What you will do: Beginning at the line with "Instruction: Select the", output each line to the end of the listing below exactly, please.

----- Working data -----

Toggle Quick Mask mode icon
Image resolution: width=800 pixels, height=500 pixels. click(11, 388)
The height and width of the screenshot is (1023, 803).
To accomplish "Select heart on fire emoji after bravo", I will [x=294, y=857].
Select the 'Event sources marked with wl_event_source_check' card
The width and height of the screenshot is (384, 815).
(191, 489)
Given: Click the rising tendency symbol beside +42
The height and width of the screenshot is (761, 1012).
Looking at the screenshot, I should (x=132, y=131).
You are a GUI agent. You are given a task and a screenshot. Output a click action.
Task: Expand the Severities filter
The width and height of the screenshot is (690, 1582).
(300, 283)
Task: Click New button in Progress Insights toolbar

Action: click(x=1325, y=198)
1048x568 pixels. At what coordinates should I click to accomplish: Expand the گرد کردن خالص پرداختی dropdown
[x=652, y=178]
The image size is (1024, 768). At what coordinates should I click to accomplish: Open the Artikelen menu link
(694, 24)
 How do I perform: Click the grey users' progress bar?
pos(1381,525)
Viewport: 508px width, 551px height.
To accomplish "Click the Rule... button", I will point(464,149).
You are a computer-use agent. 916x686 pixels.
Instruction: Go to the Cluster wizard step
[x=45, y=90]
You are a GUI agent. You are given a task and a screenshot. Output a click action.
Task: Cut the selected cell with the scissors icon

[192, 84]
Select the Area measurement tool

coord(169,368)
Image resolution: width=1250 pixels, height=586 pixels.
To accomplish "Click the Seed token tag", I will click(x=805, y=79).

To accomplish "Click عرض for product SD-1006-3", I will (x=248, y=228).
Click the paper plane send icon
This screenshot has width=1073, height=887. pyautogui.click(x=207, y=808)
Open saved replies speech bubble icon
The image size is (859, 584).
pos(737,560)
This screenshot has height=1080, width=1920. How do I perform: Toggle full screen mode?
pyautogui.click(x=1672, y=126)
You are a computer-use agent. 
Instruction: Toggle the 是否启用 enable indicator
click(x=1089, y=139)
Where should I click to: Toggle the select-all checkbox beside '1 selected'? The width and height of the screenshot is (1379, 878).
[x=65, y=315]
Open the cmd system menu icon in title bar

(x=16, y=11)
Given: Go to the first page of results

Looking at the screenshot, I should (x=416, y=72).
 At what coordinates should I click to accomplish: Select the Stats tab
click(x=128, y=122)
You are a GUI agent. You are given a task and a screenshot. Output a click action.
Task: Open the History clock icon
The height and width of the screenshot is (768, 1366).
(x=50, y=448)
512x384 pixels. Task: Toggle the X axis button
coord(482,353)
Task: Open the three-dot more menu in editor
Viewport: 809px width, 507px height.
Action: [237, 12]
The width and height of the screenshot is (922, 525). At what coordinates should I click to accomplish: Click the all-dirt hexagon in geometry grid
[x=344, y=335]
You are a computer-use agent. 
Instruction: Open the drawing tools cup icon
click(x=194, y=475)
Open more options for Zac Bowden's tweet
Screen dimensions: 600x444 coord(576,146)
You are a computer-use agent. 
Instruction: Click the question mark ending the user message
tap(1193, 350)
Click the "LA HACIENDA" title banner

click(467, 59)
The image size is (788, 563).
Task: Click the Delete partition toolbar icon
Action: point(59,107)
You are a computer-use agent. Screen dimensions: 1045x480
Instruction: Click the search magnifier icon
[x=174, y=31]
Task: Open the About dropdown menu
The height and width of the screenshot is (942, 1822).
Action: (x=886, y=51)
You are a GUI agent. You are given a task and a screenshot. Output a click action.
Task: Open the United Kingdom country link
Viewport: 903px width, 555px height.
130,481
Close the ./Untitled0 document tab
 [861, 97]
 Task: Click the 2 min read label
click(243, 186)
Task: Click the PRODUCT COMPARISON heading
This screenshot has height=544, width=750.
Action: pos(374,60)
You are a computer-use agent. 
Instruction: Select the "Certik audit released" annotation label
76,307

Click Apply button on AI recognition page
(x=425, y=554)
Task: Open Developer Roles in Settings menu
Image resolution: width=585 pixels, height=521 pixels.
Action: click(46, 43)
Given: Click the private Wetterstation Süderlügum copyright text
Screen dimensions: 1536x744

-----

Response to this exercise:
Instruction: Select the "Certik audit released" annotation label
76,307

Click Apply button on AI recognition page
(x=425, y=554)
Task: Open Developer Roles in Settings menu
Image resolution: width=585 pixels, height=521 pixels.
Action: click(46, 43)
Given: Click the private Wetterstation Süderlügum copyright text
Screen dimensions: 1536x744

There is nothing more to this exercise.